La mise en cause de la responsabilité de la société-mère se heurte à de multiples obstacles et ce, quel que soit le moyen de mettre en cause cette responsabilité. Ex. obstacle géographique : on va devoir aller plaider dans le pays du lieu du siège social de la mère et rien ne dit que le pays soit enclin à l’action contre la mère alors que le dommage a été réalisé par la fille.

  1. la règlementation légale.

Y-a-t-il des textes qui consacrent le groupe multinational mais ne sont pas particulièrement efficaces. Plusieurs séries existent. 3 principales :

  • codes d’investissements à l’étranger sur un territoire :

En effet, beaucoup d’Etats se sont dotés de telles réglementations. Elles poursuivent des finalités contradictoires : d’un côté, elles ont pour objectif d’attirer les investisseurs et d’autre part, il s’agit de contrôler les investissements réalisés sur le territoire (ex : pour contrôler certains secteurs tel que l’armement). Là encore, ces réglementations peuvent interdire telle ou telle activité et éventuellement interdire à un groupe d’exercer une activité sur le territoire national.

  • législations en matière de transfert de technologie :

Elles se sont développées il y a quelques années mais elles sont aujourd’hui en perte de vitesse. Elles ont pour objet d’empêcher qu’un groupe multinational se servant de la structure du groupe en arrive à faire obstacle à la diffusion technologique. En effet, les firmes multinationales, par le jeu du dépôt de brevet, vont acquérir dans tous les pays où elles disposent d’un brevet, un monopole technologique. Par la suite, ayant déposé le brevet dans un pays, elles vont obliger toute entreprise qui voudrait exploiter cette technologie, à conclure un contrat de licence de brevet.

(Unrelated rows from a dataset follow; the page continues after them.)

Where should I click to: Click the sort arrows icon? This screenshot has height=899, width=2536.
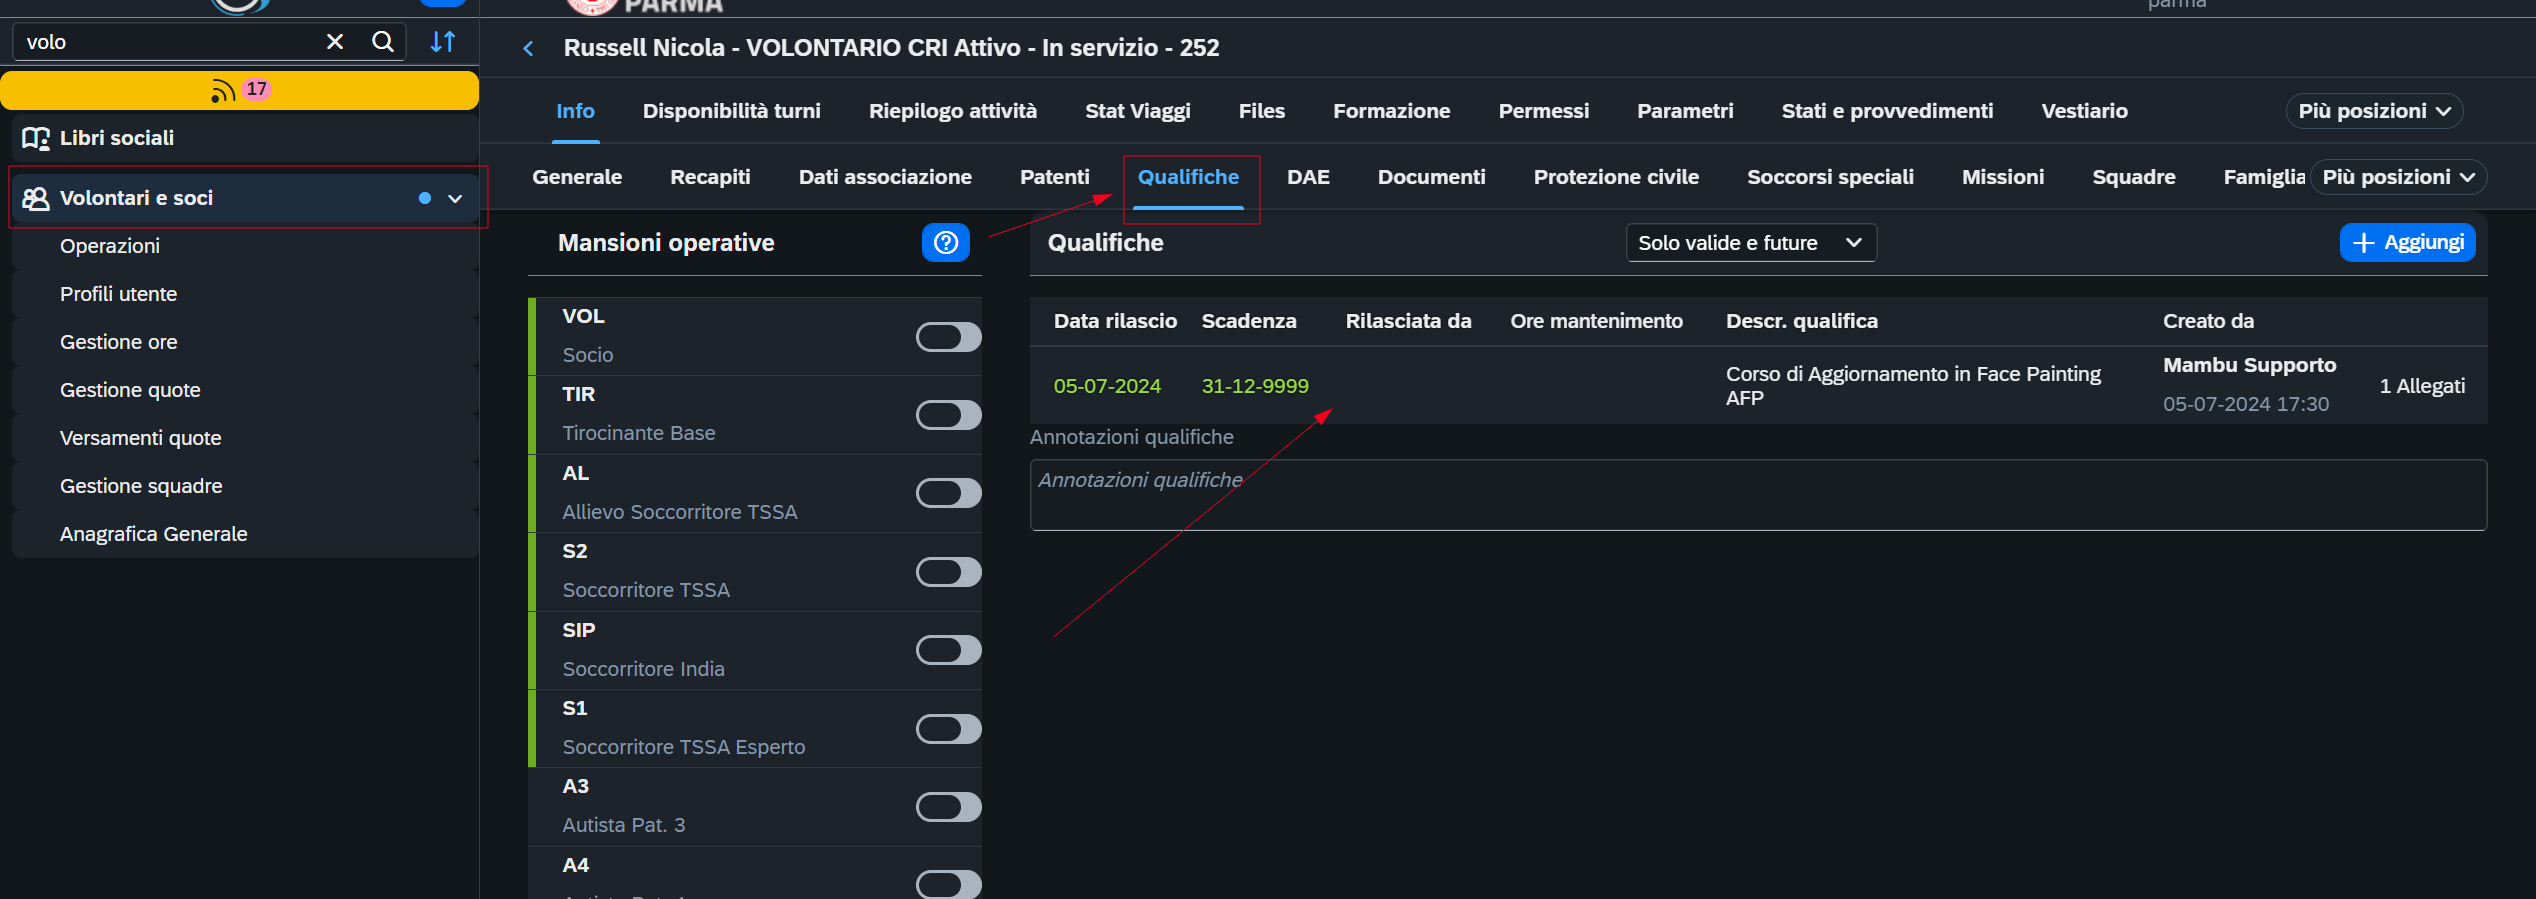click(x=443, y=42)
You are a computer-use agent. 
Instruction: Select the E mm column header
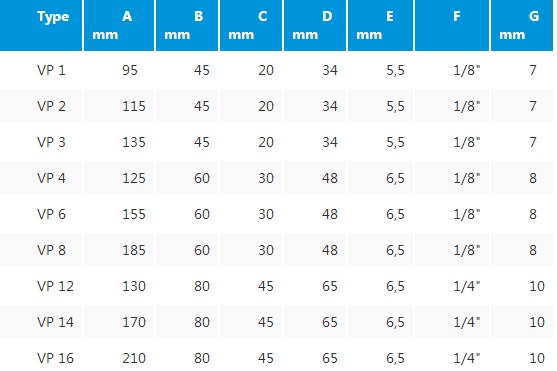coord(380,25)
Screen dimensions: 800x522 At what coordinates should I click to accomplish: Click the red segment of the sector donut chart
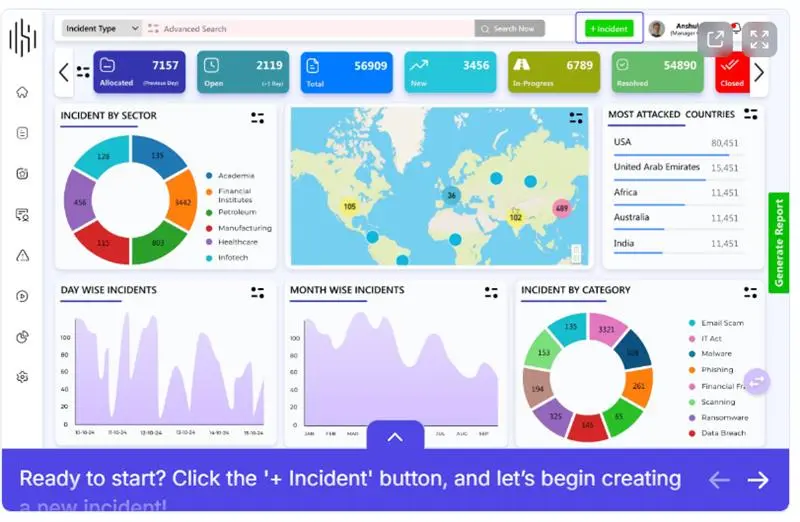(x=103, y=242)
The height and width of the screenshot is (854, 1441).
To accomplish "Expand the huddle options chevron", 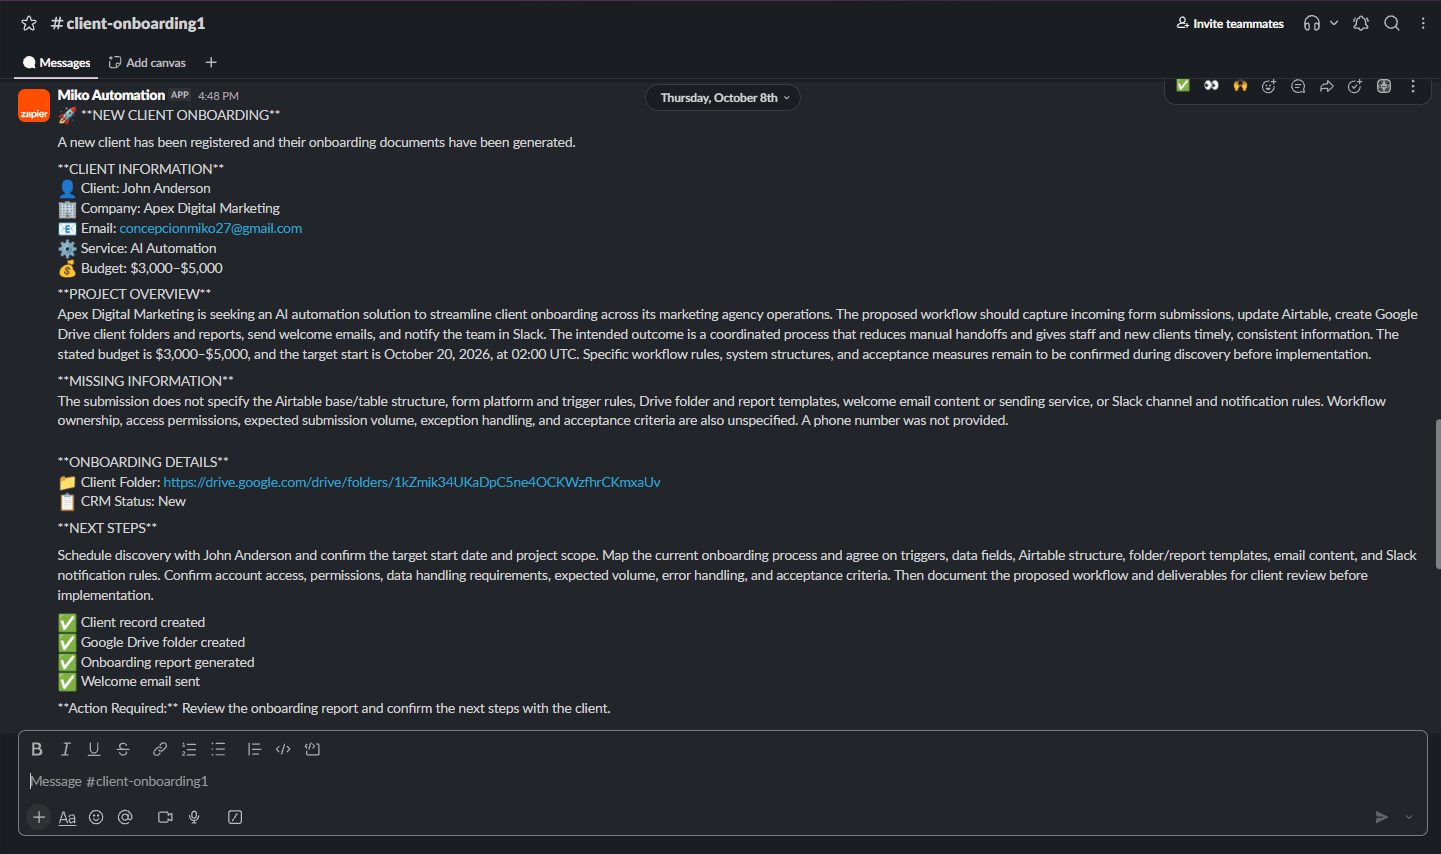I will pyautogui.click(x=1334, y=23).
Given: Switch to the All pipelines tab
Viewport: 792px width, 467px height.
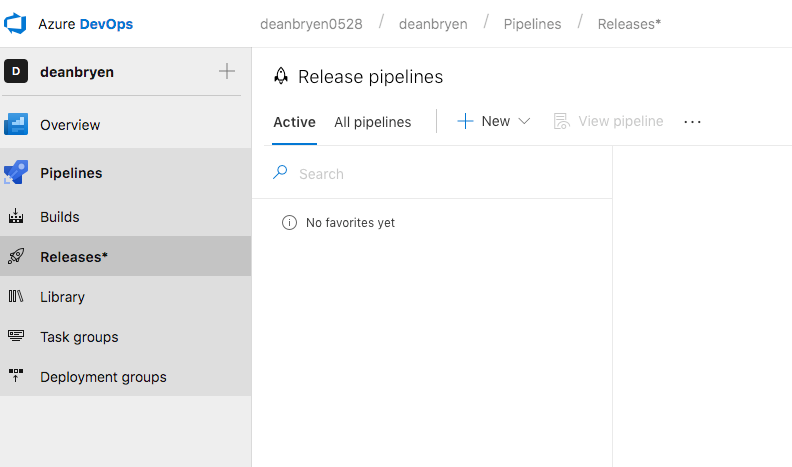Looking at the screenshot, I should tap(372, 122).
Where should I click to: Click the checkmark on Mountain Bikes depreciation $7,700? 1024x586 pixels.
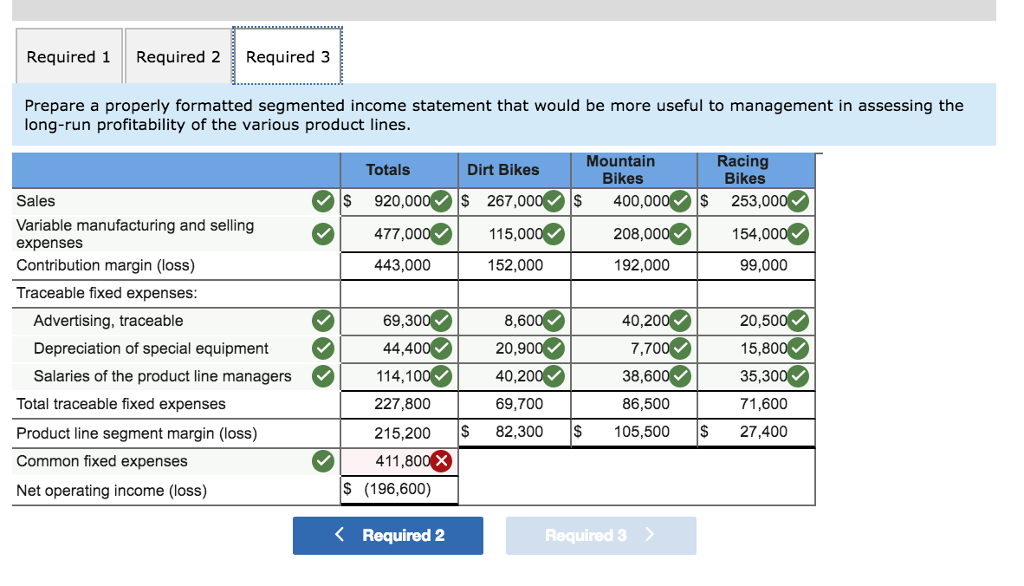click(681, 348)
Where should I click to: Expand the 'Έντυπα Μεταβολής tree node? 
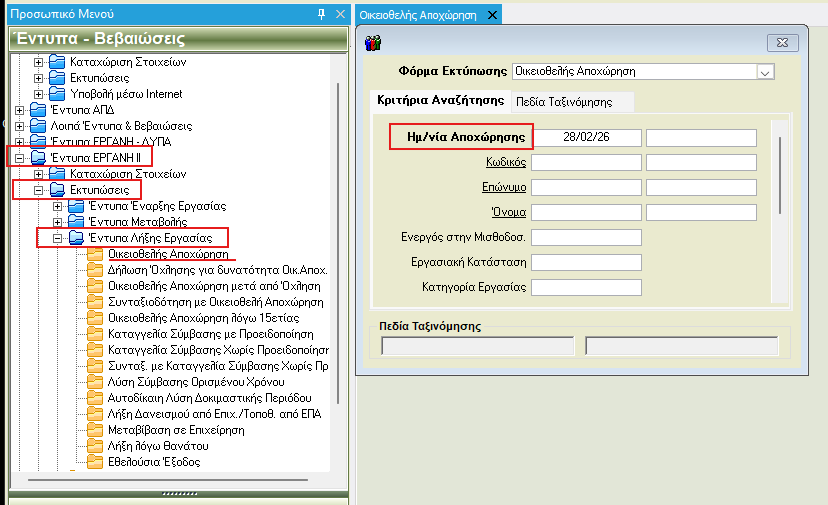(x=58, y=222)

Ainsi, toute une série de clauses stipulées dans le contrat vont empêcher le cocontractant de développer une stratégie autonomie.

Ex : clause d’achat lié par laquelle si on souhaite utiliser la technique brevetée, il faudra se fournir en matières premières auprès d’un fournisseur désigné par le détenteur de la technique.

Ex : clause de restriction géographique qui empêche de commercialiser les produits hors d’une zone déterminée par le brevet.

Dès lors, plusieurs pays (latino-américains) ont essayé de lutter contre ces clauses en les déclarant nulles ou de nul effet, par exemple chaque fois qu’elles étaient conclues avec une entreprise des pays participant à l’adoption de ces réglementations. Cette réglementation n’a pas toujours eu les effets escomptés car les sociétés multinationales, en raison du rapport de force qui leur est favorable, a le plus souvent la faculté de conclure ou de refuser de conclure un contrat de licence de brevet dans les pays où existent ces législations restrictives. De plus ces dernières sont en contradiction avec les principes de l’ORGANISATION MONDIALE DU COMMERCE dégagés en matière de propriété industrielles, principes qui tendent au renforcement de la protection de la propriété industrielle. Ainsi, ces pays risquent, s’ils adhèrent à l’ORGANISATION MONDIALE DU COMMERCE, d’être en contradiction avec leurs engagements internationaux d’où le côté très relatif de ces législations.

  • les règles en matière de concurrence :

La société multinationale est au cœur des préoccupations du droit de la concurrence. En droit de l’UE, on a pu constater que parfois ces sociétés implantaient leurs filiales dans le territoire européen pour bénéficier de certains avantages (réservés au sujet communautaire). Le droit communautaire peut alors devenir un moyen de contrôle des sociétés en considérant que celles-ci ne sont pas des sujets de droit communautaire car elles dépendent d’une personne qui n’est pas sujet de droit communautaire.

Autre hypothèse : la société fille se rend coupable d’abus de position dominante mais cet abus n’est parfois qu’un élément de stratégie de la mère. La CJUE a parfois fait peser la responsabilité de l’abus sur la mère en faisant jouer la réalité du groupe multinational.